Reading text:

-.-.-

[gclist] When to garbage collect

Fridtjof Siebert siebert@gr.opengroup.org
Fri, 14 Nov 1997 15:15:52 +0100


JanFriso.Groote@cwi.nl wrote:
> 
> I would like to know whether there exist references to papers
> dealing with when to really do a Mark-Sweep garbage collection.
> There are many moments when the system can decide to garbage
> collect. However, to reduce overhead, a rule is used to
> determine whether it is worthwhile to go through all the memory.
> A (particularily bad) rule that I encountered in some
> program is that only if less than 5 percent of the declared
> memory is free, (i.e. not used, and no garbage), then
> the process collects the garbage. 

It is important to know what _bad_ means for your. If you want to
minimize the total amount of time spend garbage collecting, it is best
to do as few collections as possible and to to them as late as possible.
So collect only when the available memory is exhausted.

> A far improved
> (and self invented) rule is that the garbage is collected
> if there has been a growth of say 5% of the total
> memory, with respect to the last garbage collection.

This scheme certainly does not improve the amount of time spend garbage
collecting, but it might be a reasonable approach to keep the gc'ed
program from eating up all the system resources.

> As I would expect such rules to be described in the literature,
> I would very appreciate if somebody could provide me with pointers.

For the amount of work that an incremental collector should do per
allocation, I examined a simple solution as part of my final thesis (in
German):
http://www.informatik.uni-stuttgart.de/cgi-bin/ncstrl_rep_view.pl?/inf/ftp/pub/library/medoc.ustuttgart_fi/DIP-1484/DIP-1484.bib. 

Here, the amount of work done by the gc on one allocation is bound by a
small constant if the mutator guarantees never to use more than a
certain percentage of the available memory (while this percentage does
not have to be known in advance).

Cheers, 

Fridtjof.

-.-.-

Given data:
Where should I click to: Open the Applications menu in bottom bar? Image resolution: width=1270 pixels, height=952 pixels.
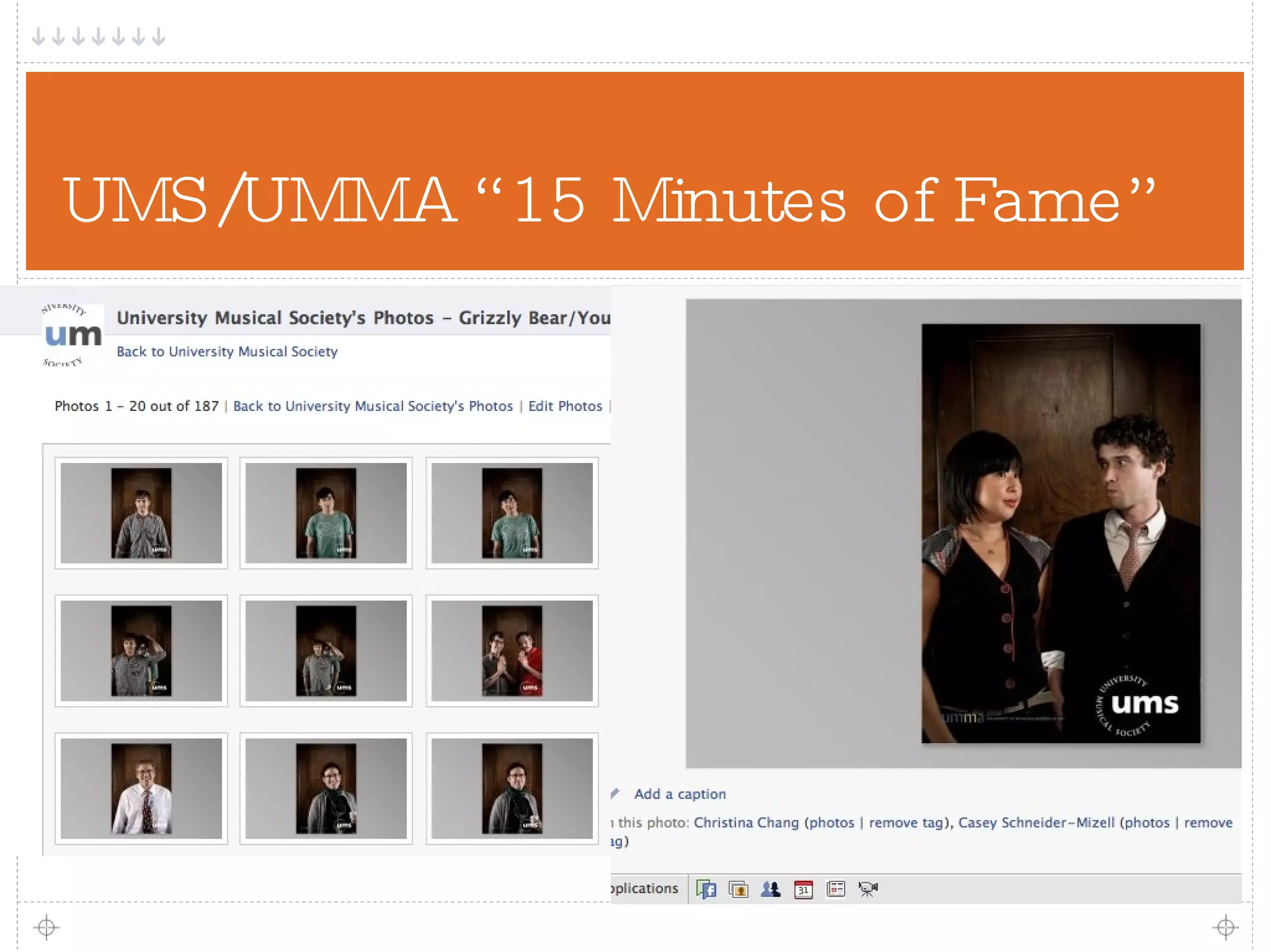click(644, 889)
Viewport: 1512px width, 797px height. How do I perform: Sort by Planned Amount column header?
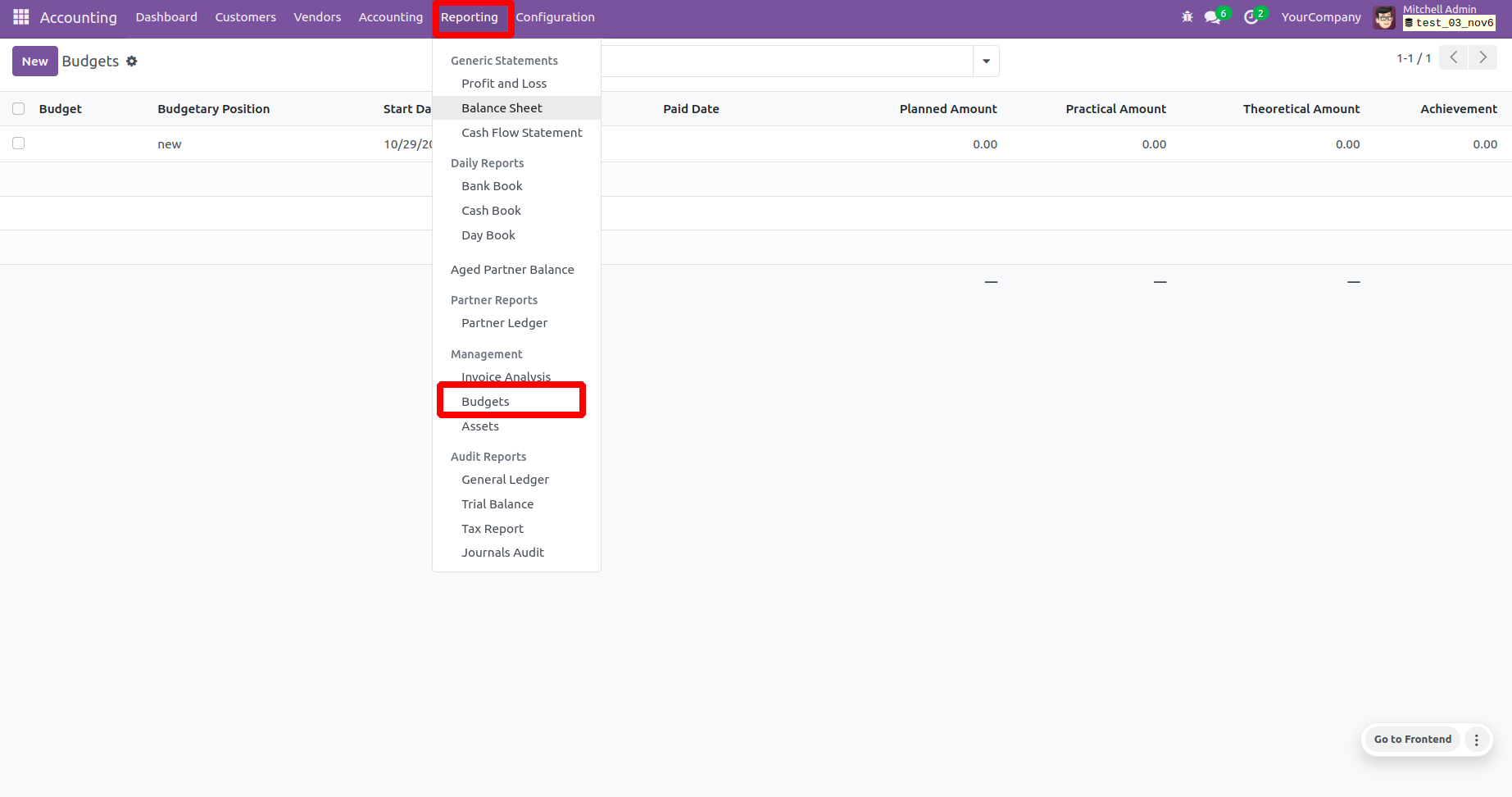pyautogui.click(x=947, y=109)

-.-.-

Directives:
**A)** Answer each question from the garbage collection message, marking your answers (i), (ii), (iii):
(i) Under the rule described as particularly bad, what percentage of declared memory being free triggers a collection?
(ii) What does the reply advise doing if the aim is to minimize the total time spent garbage collecting?
(iii) In what language is the final thesis written?
**B)** Can you write out the garbage collection message from "So collect only" up to and including "me with pointers.", swapping "system resources" for "machine's memory"?

Response list:
**A)**
(i) Less than 5 percent.
(ii) Do as few collections as possible and do them as late as possible, collecting only when the available memory is exhausted.
(iii) German.

**B)**
So collect only when the available memory is exhausted.

> A far improved
> (and self invented) rule is that the garbage is collected
> if there has been a growth of say 5% of the total
> memory, with respect to the last garbage collection.

This scheme certainly does not improve the amount of time spend garbage
collecting, but it might be a reasonable approach to keep the gc'ed
program from eating up all the machine's memory.

> As I would expect such rules to be described in the literature,
> I would very appreciate if somebody could provide me with pointers.